I’m partial to the Giallo because even when a movie is relatively bad for what it is, the entertainment level is still there. I have a similar relationship with old school Kung Fu cinema. No matter what is going on in my day, I can pop in a Giallo or some old piece of Shaw Bros. history and I will be entertained for the next hour and half with little to no complaints. The Killer Reserved Nine Seats was a title that I knew very little about before hand, but just being a part of this genre was enough to grasp me by the collar. I am really glad that I’ve watched it as well because it may be one of the most unheralded, but completely solid, films that the genre has ever produced. Directed by the relatively unknown Giuseppe Bennati, the film holds true to many conventions and staples that helped mold the genre but the commitment to atmosphere and genuinely spooky concepts may just place this one ahead of many of the more popular titles that I have seen.

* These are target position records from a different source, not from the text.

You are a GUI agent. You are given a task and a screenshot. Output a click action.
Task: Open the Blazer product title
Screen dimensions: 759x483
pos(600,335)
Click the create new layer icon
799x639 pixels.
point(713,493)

The soundtrack and main theme for the film is very classy and it helps establish this posh world that the rest of the movie is to take place in. Carlo Savina, who did the score, really brings out the Ennio Morricone vibe as this booming jazz-influenced soundtrack hums along. At every turn I was impressed with the music and I think had the film maybe featured some form of lesser musical accompaniment, it may not have had the impact that it does. Although much of the suspense and intrigue is derived from this fantastic score, the real meat and potatoes of the film is the surprising amount of time devoted to melodrama. The drama is taken to high levels as we see this group bicker back and forth with one another, but the surprising thing is that we actually see these characters become fleshed out. Although we as an audience have reasons to dislike every single one, the characters ultimately come off as human and three dimensional. When we see a duo who are planning on ripping Patrick off for his money, these characters SHOULD be the enemy, correct? Well it isn’t so simple and when these characters die, I actually felt sympathy for their plight. For this type of film there was no need for such character development, but by doing so it separates itself from the flock.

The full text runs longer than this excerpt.